# DATA TO PROCESS
========================================================================
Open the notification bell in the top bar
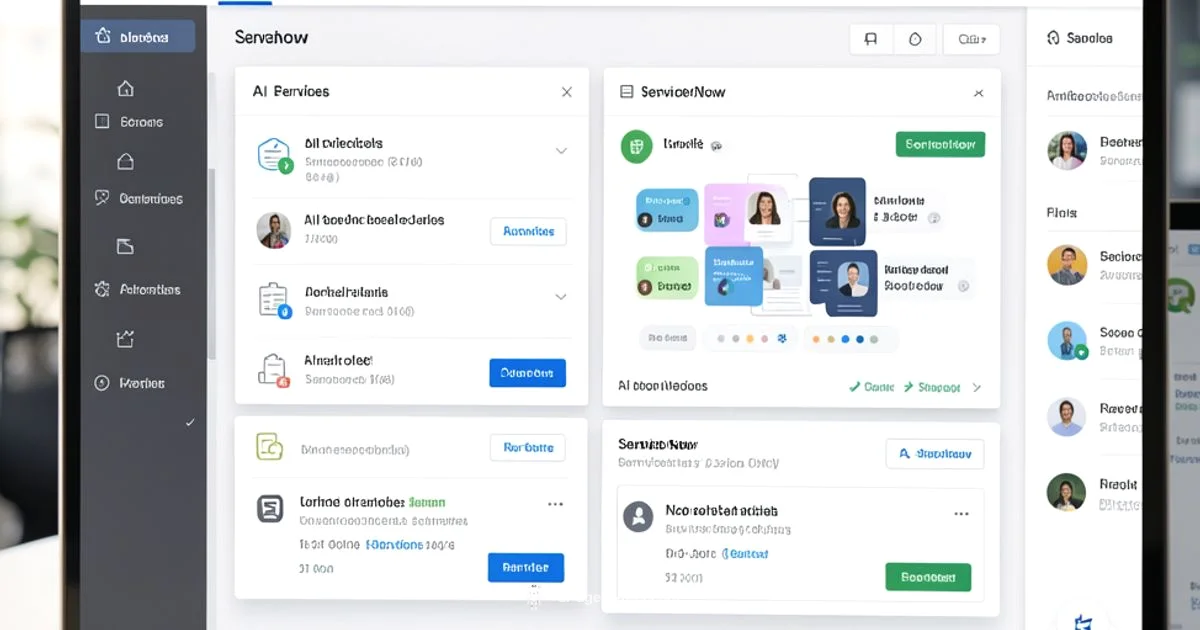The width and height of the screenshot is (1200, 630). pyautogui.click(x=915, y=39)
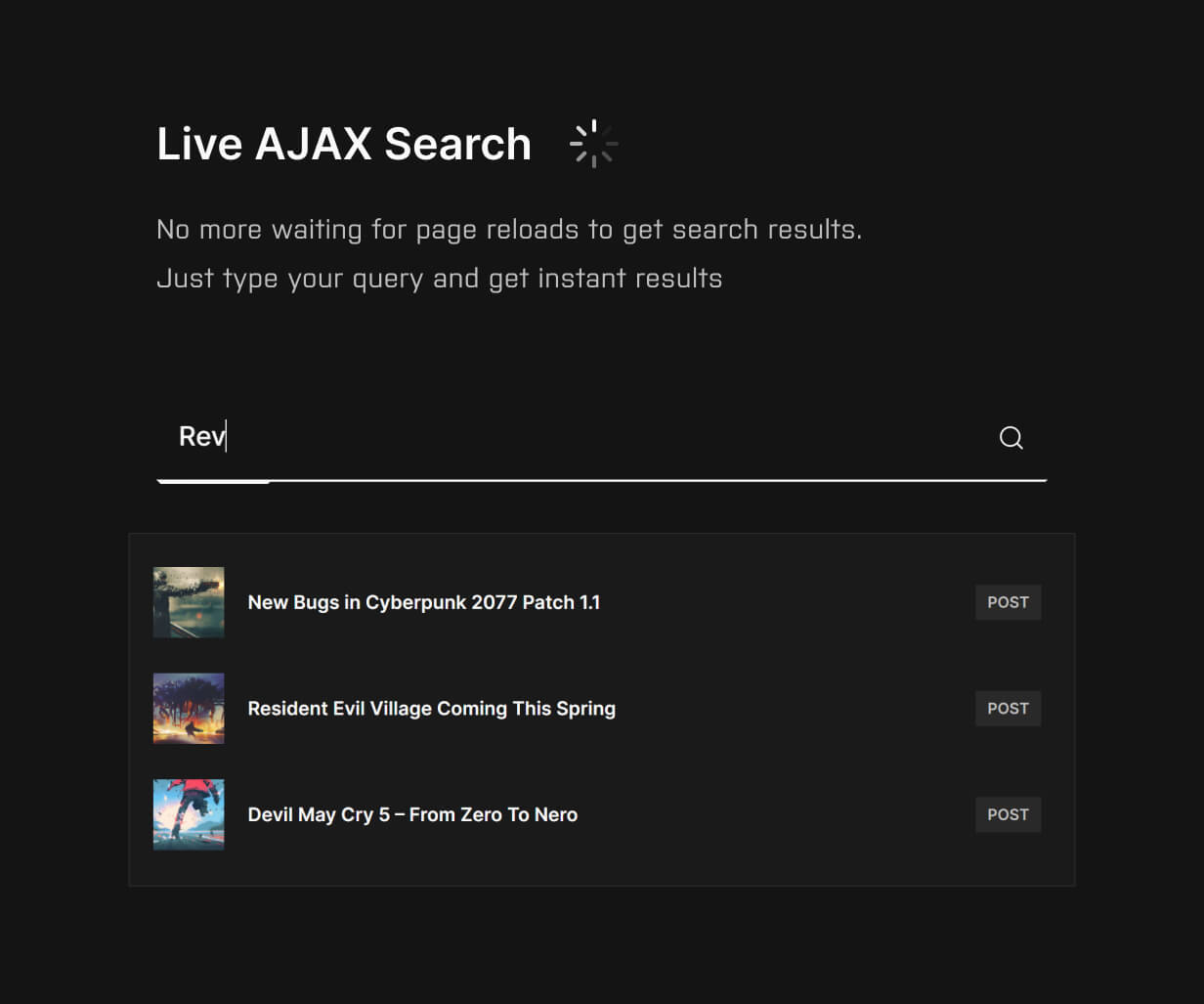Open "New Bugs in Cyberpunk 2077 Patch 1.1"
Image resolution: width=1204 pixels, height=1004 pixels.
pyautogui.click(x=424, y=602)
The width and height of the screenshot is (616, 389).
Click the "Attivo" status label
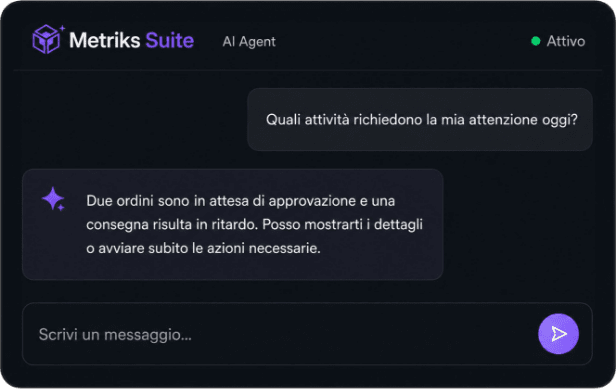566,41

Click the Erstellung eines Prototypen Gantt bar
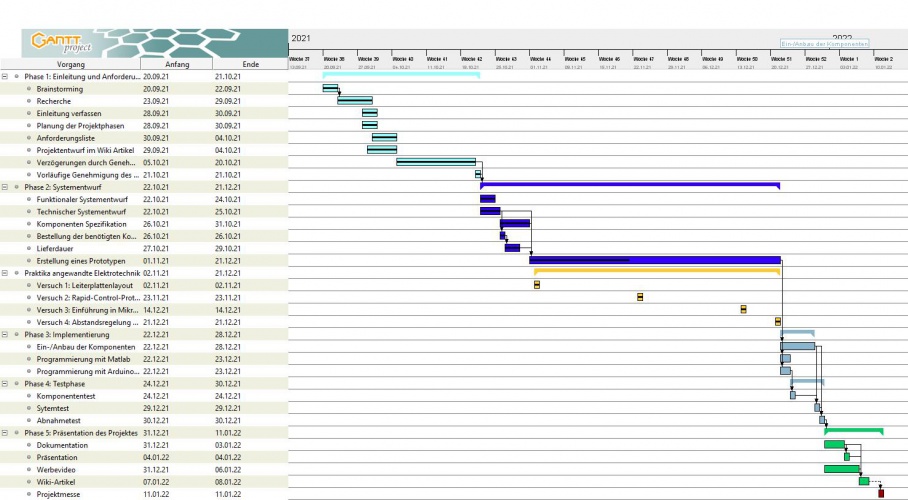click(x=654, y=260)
========================================================================
Word for word, restate all of the records. Exclude the pictures.

Open the notification bell in the top bar
The width and height of the screenshot is (1200, 630). pyautogui.click(x=915, y=39)
Open "New Bugs in Cyberpunk 2077 Patch 1.1"
Image resolution: width=1204 pixels, height=1004 pixels.
pyautogui.click(x=424, y=602)
The width and height of the screenshot is (616, 389).
Click the "Attivo" status label
566,41

Click the Erstellung eines Prototypen Gantt bar
click(x=654, y=260)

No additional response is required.